Implementation of cannon's algorithm using MPI and CUDA to explore the use of Compression in Cuda-Aware MPI Applications. The compression relies on ndzip, which is included in this repository as a submodule
- CMake >= 3.18
- GCC >= 10.3.0
- Linux (tested on x86_64)
- Boost >= 1.66
- Cuda >= 11.3
- Cuda-Aware MPI Implementation (tested on OpenMPI v4.1.1)
mkdir build
cmake -B build .
cmake --build build -j
two executables will be build:
- Cannons_Algorithm
- Cannons_Algorithm_Comp
Both can be used for distributed matrix multiplication using cannon's algorithm. Cannons_Algorithm_Comp compresses the subblocks with ndzip before sending them to another node. The receiving node will then decompress the data.

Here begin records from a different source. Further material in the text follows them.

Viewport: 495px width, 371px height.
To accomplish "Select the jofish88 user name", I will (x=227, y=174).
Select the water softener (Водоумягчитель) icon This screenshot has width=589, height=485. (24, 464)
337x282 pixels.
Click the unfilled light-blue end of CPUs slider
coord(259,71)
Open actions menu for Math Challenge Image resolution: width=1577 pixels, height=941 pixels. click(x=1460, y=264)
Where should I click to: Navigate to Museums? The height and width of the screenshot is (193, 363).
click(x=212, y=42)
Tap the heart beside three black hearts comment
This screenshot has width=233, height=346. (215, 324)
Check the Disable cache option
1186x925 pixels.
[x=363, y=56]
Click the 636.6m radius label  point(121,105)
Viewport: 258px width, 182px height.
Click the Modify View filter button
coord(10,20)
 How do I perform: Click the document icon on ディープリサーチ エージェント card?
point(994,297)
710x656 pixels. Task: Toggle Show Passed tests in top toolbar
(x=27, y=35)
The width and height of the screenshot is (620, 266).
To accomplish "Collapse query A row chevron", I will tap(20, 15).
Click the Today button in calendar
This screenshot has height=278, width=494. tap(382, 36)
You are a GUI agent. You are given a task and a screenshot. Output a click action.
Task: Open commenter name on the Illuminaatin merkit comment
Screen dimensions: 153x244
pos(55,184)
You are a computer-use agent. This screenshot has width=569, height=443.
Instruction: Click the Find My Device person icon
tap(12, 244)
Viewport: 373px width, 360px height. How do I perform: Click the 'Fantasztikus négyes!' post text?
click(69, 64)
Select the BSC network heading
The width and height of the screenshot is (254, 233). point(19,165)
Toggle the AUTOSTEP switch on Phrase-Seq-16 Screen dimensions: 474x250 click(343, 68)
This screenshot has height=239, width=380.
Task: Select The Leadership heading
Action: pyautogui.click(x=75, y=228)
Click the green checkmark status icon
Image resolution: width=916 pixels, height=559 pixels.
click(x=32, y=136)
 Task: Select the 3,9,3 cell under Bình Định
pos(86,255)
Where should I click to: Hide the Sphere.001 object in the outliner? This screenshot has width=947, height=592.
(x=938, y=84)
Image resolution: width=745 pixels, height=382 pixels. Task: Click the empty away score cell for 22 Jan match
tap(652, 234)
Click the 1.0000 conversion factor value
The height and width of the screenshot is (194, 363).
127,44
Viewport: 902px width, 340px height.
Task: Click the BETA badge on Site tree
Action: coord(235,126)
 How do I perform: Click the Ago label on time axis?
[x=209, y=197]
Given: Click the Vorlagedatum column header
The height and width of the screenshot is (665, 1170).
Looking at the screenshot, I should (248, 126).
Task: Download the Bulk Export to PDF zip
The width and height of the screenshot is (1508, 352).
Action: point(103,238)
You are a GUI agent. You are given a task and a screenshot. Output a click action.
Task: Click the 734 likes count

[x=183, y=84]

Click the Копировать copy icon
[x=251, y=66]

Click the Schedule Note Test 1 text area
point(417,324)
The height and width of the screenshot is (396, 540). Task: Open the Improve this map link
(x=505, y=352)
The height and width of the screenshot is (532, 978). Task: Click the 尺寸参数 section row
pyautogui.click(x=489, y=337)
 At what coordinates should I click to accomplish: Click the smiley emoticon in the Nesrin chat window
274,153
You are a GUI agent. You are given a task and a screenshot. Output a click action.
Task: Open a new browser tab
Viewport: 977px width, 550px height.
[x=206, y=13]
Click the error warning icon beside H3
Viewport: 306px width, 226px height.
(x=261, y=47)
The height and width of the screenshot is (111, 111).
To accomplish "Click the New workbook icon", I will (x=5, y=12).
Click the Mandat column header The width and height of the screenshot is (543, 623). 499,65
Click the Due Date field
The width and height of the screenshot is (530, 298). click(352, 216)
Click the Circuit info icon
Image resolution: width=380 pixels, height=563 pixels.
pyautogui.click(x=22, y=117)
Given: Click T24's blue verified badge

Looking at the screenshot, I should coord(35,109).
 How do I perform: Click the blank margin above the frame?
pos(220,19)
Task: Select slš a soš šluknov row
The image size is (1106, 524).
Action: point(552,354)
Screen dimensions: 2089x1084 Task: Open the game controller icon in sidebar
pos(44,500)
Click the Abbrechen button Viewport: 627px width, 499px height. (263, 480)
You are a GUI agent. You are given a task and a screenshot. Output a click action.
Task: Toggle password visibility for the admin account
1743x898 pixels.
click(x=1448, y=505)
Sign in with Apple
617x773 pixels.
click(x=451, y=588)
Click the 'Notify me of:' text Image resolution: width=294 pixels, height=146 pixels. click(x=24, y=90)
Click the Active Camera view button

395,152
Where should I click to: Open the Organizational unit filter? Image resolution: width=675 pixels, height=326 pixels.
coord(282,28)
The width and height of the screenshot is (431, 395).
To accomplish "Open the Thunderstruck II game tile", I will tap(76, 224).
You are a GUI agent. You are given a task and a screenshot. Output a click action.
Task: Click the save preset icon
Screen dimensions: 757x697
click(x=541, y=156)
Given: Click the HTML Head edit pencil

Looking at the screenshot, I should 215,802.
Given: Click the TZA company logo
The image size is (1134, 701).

The application takes two parameters:
- size of the matrizes
- path to file with testdata
The first parameter sets the size of the matrizes. For example with a given argument of 8192 the programm will execute a distributed multiplication of two matrizes each with a size of 8192 x 8192.
The second parameter expects a path to a binary file with double precision floating point data. With this data the matrizes will be populated. The layout of this data file has to be the same as the double precision floating point datasets provided by Martin Burtscher [Link].
This implementation has been tested on the HPC System JUSUF, located at the Research Center in Jülich.
An example SLURM Jobscript is provided which was used for testing on JUSUF.